24 avril 2008

Salubrité publique

Passé aujourd'hui ma journée dans un commissariat. La Madame, à qui j'annonçais ça en rentrant, s''est immédiatement inquiété du délit pour lequel j'avais été appréhendé - mais non : j'étais aux archives de la préfecture de police. Lesquelles se trouve dans le bâtiment qui abrite le commissariat du 5e arrondissement, un gros immeuble grisâtre place Maubert. De même d'ailleurs qu'un musée de la préfecture dont j'ignorais totalement l'existence.

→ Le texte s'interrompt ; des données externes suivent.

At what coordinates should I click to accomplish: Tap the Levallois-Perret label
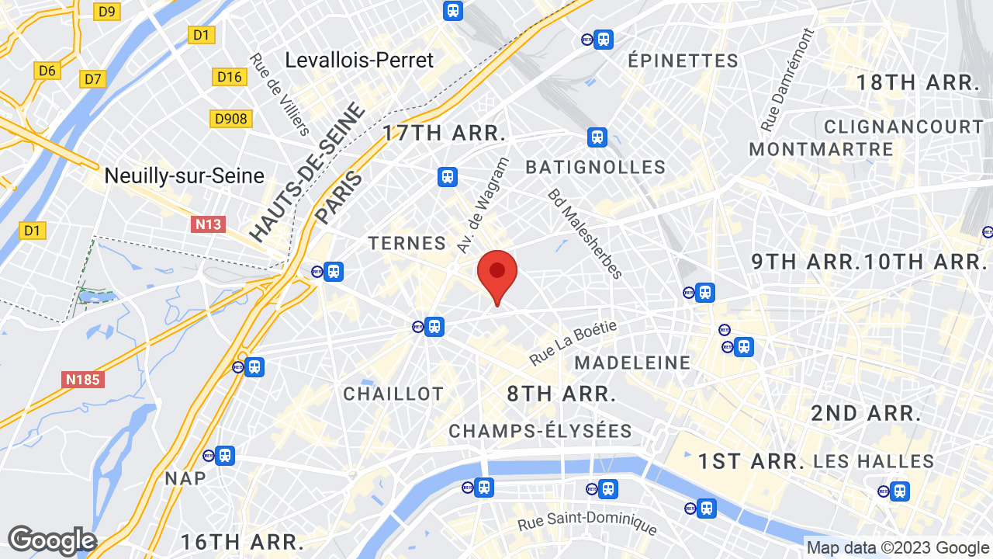click(x=359, y=60)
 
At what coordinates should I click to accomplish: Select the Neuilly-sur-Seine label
click(x=184, y=176)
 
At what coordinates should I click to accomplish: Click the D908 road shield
click(x=230, y=118)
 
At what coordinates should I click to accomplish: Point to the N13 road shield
click(x=208, y=224)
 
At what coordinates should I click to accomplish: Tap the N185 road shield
click(x=83, y=380)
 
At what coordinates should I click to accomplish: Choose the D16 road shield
click(x=230, y=76)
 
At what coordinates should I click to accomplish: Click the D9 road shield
click(x=107, y=11)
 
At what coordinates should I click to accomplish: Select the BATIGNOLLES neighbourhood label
click(x=595, y=167)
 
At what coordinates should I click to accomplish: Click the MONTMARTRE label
click(x=821, y=149)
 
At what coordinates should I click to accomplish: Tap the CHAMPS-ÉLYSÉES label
click(x=540, y=431)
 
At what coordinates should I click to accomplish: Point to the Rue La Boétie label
click(x=573, y=342)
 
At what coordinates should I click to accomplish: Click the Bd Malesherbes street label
click(x=586, y=234)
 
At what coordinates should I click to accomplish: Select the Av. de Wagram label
click(x=483, y=205)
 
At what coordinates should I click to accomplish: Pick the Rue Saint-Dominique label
click(x=587, y=526)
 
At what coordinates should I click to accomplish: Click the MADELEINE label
click(x=632, y=363)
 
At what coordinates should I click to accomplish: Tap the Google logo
click(x=52, y=541)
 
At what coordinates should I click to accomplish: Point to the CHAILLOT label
click(x=393, y=394)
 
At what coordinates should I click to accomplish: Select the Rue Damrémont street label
click(x=787, y=80)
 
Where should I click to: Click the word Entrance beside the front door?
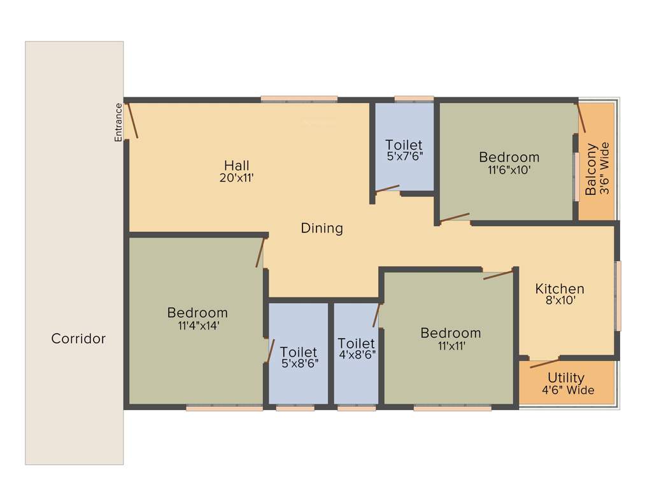[118, 122]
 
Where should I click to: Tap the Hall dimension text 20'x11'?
[236, 178]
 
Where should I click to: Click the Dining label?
[322, 228]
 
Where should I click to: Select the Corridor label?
[78, 339]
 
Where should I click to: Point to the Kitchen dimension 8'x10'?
[559, 301]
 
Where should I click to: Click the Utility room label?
[566, 378]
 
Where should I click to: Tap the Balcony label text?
[592, 169]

Pourquoi la préfecture de police ? Parce qu'à partir de 1806, le conseil de salubrité installé auprès du préfet était notamment en charge de faire un rapport sur toutes les installations susceptibles d'être dangereuses ou insalubres du département de la Seine, ce qui inclue la totalité des ateliers métallurgiques en raison du risque d'incendie. C'était donc ma lecture du jour : les recueil de rapports du conseil de salubrité. À première vue, une lecture plutôt sévère, comme une façade d'hôpital de ce même siècle...

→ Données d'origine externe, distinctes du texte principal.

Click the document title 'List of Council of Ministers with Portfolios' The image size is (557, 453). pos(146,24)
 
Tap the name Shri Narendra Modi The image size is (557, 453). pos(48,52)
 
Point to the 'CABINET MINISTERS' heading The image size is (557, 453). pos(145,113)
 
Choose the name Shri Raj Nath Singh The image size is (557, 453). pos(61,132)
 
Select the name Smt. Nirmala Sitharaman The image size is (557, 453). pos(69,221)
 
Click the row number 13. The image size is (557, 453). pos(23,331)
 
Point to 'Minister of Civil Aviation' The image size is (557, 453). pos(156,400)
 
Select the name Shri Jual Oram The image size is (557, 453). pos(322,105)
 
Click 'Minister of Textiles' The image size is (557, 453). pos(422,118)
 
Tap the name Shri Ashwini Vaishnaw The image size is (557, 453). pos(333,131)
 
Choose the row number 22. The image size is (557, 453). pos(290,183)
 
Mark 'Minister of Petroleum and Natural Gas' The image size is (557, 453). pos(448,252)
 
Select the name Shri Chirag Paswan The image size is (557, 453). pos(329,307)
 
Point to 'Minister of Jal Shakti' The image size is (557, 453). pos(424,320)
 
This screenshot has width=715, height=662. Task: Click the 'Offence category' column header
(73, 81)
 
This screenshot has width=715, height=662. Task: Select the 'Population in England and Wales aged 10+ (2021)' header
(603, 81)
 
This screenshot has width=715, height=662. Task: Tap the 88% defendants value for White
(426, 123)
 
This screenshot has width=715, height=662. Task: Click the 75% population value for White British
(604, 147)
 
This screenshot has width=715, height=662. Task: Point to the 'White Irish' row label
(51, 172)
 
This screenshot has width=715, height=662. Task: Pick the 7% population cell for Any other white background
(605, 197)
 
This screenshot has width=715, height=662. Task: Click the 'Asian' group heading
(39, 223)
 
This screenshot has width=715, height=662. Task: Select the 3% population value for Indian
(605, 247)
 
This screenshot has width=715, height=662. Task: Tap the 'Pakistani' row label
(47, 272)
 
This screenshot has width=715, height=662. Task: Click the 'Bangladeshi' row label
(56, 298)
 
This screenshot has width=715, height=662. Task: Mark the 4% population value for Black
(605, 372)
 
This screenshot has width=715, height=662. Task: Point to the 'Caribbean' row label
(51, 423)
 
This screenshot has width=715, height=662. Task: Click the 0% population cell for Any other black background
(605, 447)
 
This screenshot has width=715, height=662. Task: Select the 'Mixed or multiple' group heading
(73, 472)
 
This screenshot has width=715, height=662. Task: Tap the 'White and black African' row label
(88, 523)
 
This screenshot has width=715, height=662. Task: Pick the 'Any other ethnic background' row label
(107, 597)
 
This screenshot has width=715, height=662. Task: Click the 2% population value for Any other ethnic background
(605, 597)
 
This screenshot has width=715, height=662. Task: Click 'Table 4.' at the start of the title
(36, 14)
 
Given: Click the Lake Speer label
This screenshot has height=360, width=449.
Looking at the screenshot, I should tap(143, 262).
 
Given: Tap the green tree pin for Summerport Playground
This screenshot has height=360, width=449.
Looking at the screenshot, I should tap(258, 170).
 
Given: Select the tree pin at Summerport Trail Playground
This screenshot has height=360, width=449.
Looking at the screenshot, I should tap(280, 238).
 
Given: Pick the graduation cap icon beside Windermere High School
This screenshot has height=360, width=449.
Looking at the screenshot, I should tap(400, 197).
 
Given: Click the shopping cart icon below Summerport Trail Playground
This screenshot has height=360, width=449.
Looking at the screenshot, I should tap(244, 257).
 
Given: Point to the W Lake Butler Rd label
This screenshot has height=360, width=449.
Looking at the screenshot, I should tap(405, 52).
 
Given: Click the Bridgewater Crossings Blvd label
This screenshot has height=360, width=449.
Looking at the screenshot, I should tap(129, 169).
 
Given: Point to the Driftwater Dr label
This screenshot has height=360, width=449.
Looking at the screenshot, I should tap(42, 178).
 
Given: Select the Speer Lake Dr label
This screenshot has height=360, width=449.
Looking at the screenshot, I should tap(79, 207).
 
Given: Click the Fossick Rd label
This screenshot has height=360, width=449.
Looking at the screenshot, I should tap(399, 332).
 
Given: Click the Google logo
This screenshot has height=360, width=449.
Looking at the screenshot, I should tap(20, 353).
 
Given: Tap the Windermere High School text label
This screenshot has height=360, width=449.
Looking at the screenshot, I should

Hôpital Saint-Louis, façade nord du bâtiment Lallier.

Et de fait, ni l'épidémie frappant l'école impériale vétérinaire de Maison-Alfort, ni l'emploi des carcasses de cheval pour la fabrication des colles fortes ne sont des questions propres à déclencher l'hilarité. Mais j'ai tout de même relevé un rapport assez curieux*, concernant une certaine Madame Dulac, installée au 99 rue du Faubourg Saint-Denis et qui fabrique un élixir de jouvence miraculeux dont le rapporteur ne résiste pas à l'envie de recopier pratiquement verbatim le prospectus :

Elle propose trois sortes de bains. Les premiers qui ne sont sans doute que préparatoires se nomment Bains de jouvence ordinaires et se payent 25f. chaque.

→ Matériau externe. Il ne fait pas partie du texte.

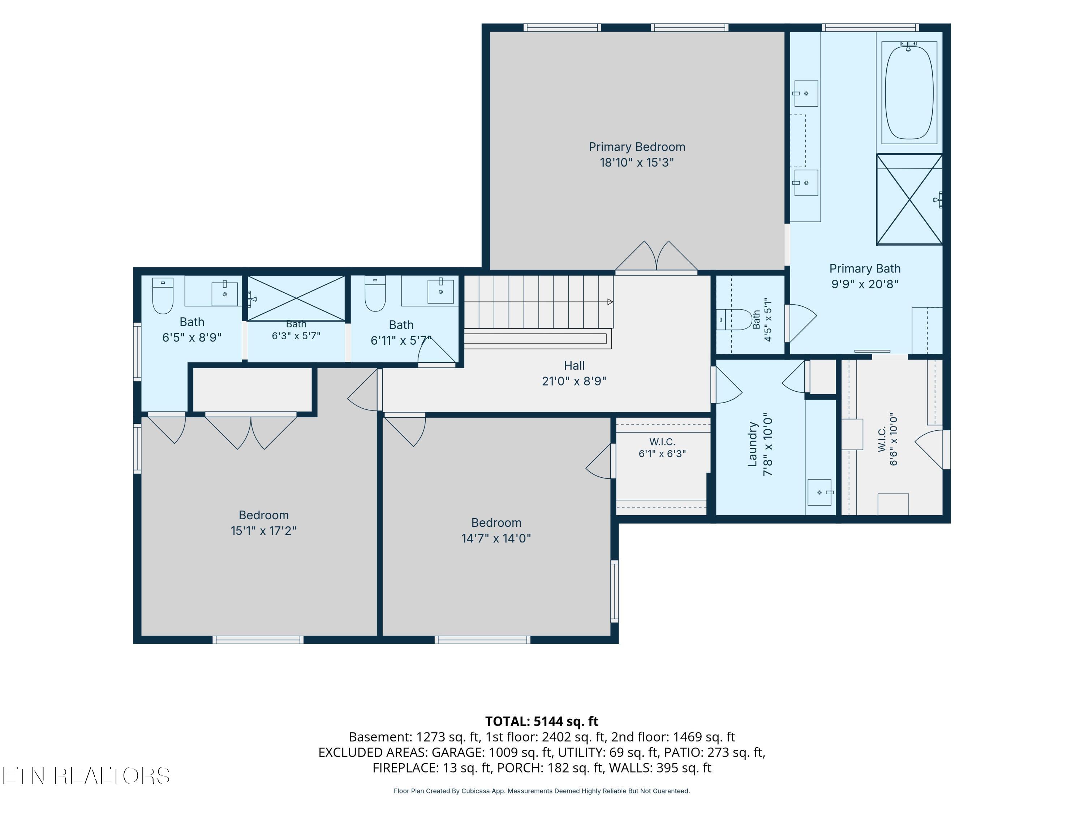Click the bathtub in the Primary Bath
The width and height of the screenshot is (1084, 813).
[909, 93]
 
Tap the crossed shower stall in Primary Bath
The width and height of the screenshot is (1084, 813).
[909, 199]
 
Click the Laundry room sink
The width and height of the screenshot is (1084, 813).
[820, 492]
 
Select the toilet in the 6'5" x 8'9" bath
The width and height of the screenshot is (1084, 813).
[163, 296]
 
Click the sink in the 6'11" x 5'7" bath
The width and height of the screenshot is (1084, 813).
[440, 292]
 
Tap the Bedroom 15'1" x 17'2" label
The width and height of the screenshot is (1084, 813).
[264, 522]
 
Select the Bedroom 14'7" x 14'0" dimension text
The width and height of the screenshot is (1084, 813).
[496, 538]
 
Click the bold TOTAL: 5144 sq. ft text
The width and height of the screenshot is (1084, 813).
[542, 721]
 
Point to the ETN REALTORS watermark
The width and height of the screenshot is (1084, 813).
[86, 776]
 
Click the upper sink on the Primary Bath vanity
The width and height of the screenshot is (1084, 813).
[806, 93]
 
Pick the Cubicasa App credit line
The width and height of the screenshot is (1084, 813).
[542, 791]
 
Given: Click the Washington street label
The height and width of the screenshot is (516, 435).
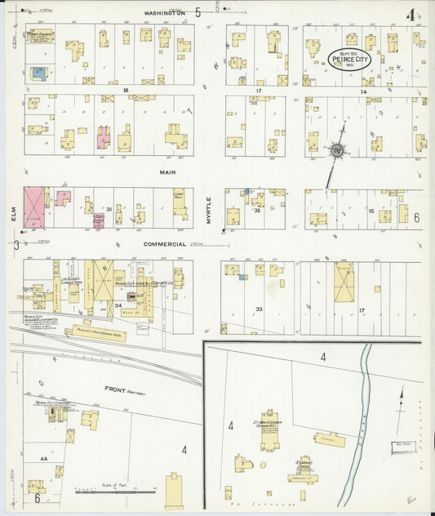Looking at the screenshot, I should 166,13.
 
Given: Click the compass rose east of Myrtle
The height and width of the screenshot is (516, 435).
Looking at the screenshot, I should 335,151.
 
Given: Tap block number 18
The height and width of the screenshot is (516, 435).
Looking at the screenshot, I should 127,90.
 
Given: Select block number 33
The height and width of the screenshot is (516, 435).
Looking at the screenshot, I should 259,309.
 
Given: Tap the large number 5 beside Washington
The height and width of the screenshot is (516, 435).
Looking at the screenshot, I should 198,12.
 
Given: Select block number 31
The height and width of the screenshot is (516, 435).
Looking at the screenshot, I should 108,210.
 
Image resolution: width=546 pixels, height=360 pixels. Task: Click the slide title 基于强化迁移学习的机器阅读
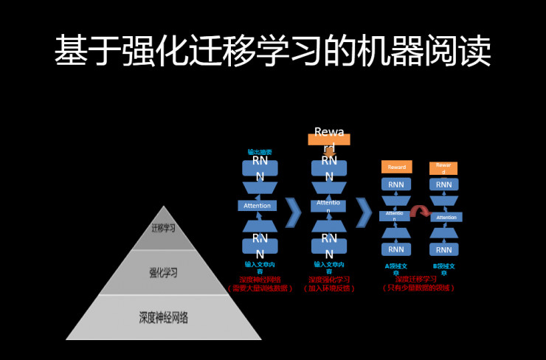coord(272,51)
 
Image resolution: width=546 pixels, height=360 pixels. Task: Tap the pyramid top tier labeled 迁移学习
coord(163,228)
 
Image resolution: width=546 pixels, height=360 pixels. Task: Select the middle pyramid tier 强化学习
coord(163,272)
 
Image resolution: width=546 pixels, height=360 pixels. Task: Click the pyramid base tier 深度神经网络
coord(163,318)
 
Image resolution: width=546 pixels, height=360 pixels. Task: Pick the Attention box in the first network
coord(258,205)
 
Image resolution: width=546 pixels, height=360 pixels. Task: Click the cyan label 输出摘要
coord(259,152)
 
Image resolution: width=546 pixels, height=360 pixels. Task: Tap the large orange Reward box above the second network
coord(329,138)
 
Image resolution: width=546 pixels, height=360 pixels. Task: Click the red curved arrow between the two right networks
coord(421,212)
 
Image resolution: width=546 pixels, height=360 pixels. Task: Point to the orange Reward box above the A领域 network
coord(396,167)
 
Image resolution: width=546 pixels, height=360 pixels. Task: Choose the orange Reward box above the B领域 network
coord(443,168)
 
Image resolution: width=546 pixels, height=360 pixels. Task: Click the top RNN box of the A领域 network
coord(396,184)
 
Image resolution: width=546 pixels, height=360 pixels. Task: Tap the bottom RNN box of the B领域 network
coord(443,249)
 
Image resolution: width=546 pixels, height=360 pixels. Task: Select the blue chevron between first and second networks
coord(293,212)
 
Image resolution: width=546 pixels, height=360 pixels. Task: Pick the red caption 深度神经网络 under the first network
coord(260,280)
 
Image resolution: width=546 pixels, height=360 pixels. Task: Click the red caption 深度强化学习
coord(329,280)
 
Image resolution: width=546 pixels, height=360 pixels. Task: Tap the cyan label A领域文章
coord(396,269)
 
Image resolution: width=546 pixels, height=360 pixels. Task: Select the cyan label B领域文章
coord(443,269)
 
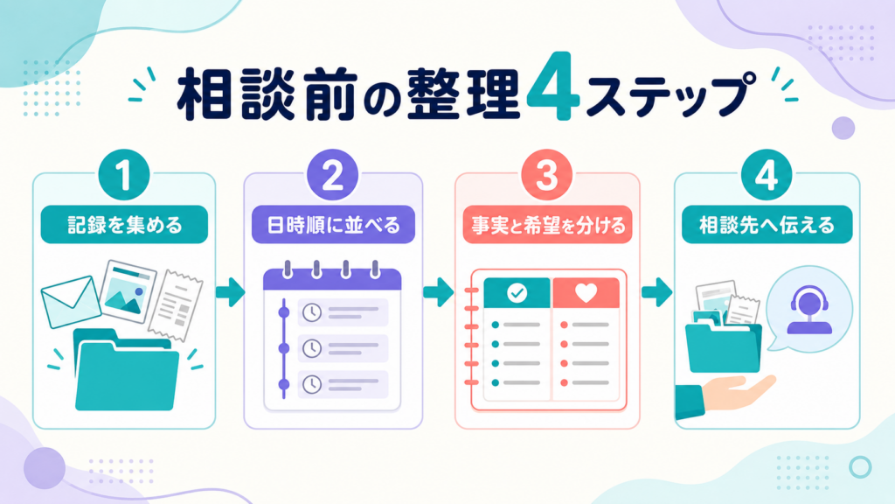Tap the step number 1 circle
point(124,175)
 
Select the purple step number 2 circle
point(333,175)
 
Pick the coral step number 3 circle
point(547,175)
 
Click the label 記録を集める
point(124,225)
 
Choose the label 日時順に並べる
point(333,225)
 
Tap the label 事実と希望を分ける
point(547,225)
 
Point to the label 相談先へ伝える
point(767,225)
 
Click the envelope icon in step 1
point(71,302)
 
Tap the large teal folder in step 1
point(127,370)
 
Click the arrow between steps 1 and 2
point(230,292)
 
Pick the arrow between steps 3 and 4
point(656,292)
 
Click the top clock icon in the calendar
point(312,312)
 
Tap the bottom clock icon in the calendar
point(312,384)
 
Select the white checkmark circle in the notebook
point(517,293)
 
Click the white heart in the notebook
point(586,292)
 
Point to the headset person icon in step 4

Les seconds sont décorés du nom de Bains d'Eucharis. Ils concernet la régénération, ils font disparaitre les traces de la grossesse, et remettent les dames dans l'état où elles étaient avant leur mariage. Un avantage aussi précieux doit se payer fort cher, aussi les bains d'eucharis coutent-ils cent francs chaque.

Les troisièmes, les bains de Calypso achèvent la métamorphose. Ils ont, dit Mme Dulac, la propriété de faire remonter la gorge et de faire reparaitre les boutons de rose sur les hémisphères d'albâtre. Ces derniers se payent deux cent francs chaque et il en faut prendre sept consécutivement pour en voir les merveilleux effets.

Charmant programme, mais qui n'est pas vraiment du goût des médecins et des pharmaciens du conseil de salubrité, dont l'une des attribution est de luter contre le charlatanisme. Ils ajoutent, avec assez peu de galanterie, que la dame Dulac « ne s'est pas rajeunie elle-même, ce qui auroit été une prévention favorable à sa découverte » et concluent que :

C'est une jonglerie d'autant plus ridicule et blamable qu'il est à Paris un grand nombre de coquettes surannées assez folles pour tenter l'expérience.

Les élixirs de la dame Dulac ne sont donc pas autorisés. Ce qui n'empêche que, 180 ans plus tard, on trouve des gogos pour payer fort cher des injections de poison dans le visage pour faire disparaitre leurs rides. Il est à craindre toutefois que la toxine botulique n'ai guère d'effet sur les boutons de rose des globes d'albâtre.

Le Plume vous salue bien.

* Lettre du conseil de salubrité au préfet de la Seine, 12 juillet 1821, rapport n°143 du recueil pour l'année 1821.